I am not sure what the problem is, but I guess that the scores returned by the model contain a score for each tag and my ground truth only contains the index of the correct class? How would this be handled correctly?
Or is the loss function maybe not the correct one for my use case? Also I am not sure if this is done correctly:
res = torch.tensor(tag_scores[-1], dtype=torch.float).view(1,-1).to(device)

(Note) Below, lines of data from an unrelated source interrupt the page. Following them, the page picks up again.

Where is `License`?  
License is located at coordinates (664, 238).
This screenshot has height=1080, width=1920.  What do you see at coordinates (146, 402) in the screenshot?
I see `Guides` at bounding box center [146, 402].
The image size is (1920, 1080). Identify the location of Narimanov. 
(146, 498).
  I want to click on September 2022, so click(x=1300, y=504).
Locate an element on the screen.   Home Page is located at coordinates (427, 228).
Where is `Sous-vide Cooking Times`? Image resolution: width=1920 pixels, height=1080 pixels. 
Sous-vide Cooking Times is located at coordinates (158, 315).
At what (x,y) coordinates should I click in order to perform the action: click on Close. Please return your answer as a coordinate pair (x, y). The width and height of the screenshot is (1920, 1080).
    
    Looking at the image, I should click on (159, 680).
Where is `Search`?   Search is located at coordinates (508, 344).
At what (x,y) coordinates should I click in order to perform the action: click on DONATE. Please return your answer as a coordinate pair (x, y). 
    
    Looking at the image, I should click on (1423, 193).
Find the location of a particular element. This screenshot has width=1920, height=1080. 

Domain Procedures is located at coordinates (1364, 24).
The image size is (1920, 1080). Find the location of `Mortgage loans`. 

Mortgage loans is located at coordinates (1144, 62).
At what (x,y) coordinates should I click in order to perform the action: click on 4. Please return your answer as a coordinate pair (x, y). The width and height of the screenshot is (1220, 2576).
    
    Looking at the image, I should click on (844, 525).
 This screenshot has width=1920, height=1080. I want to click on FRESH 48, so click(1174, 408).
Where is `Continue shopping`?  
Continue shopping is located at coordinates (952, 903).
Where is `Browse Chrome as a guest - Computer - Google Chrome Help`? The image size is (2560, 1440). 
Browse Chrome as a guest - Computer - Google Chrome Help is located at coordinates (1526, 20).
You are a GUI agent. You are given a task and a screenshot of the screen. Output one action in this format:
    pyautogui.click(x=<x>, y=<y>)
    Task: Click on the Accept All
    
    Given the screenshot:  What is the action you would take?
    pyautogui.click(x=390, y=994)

By taking tag_scores[-1] I want to get the scores after the last word has been given to the network because tag_scores contains the scores after each step, if I understand correctly.
And this is how I evaluate:
with torch.no_grad():
preds = []
gts = []
for sentence, tag in tqdm(test_data):
inputs = torch.tensor(sentence, dtype=torch.float).to(device)
tag_scores = model(inputs)
# find index with max value (this is the class to be predicted)
pred = [j for j,v in enumerate(tag_scores[-1]) if v == max(tag_scores[-1])][0]
print(pred, idx_to_label[pred], tag)
preds.append(pred)
gts.append(label_to_idx[tag])
print(f1_score(gts, preds, average='micro'))
print(classification_report(gts, preds))
EDIT:
When shuffling the data before training it seems to work. But why?
EDIT 2:
I think the reason why shuffling is needed is that my training data contains samples for each class in groups. So when training them each after the other, the model will only see the same class in the last N iterations and therefore it will only predict this class. Another reason might also be that I am currently using mini-batches of only one sample because I haven't figured out yet how to use other sizes.
Because you are trying to use a whole sentence to classify, so the following line:
self.hidden2tag(lstm_out.view(len(sentence), -1))
should be changed to, so it takes the final features to the classifier.
self.hidden2tag(lstm_out.view(sentence[-1], -1))
But I am also not so sure since I am not familiar with LSTM.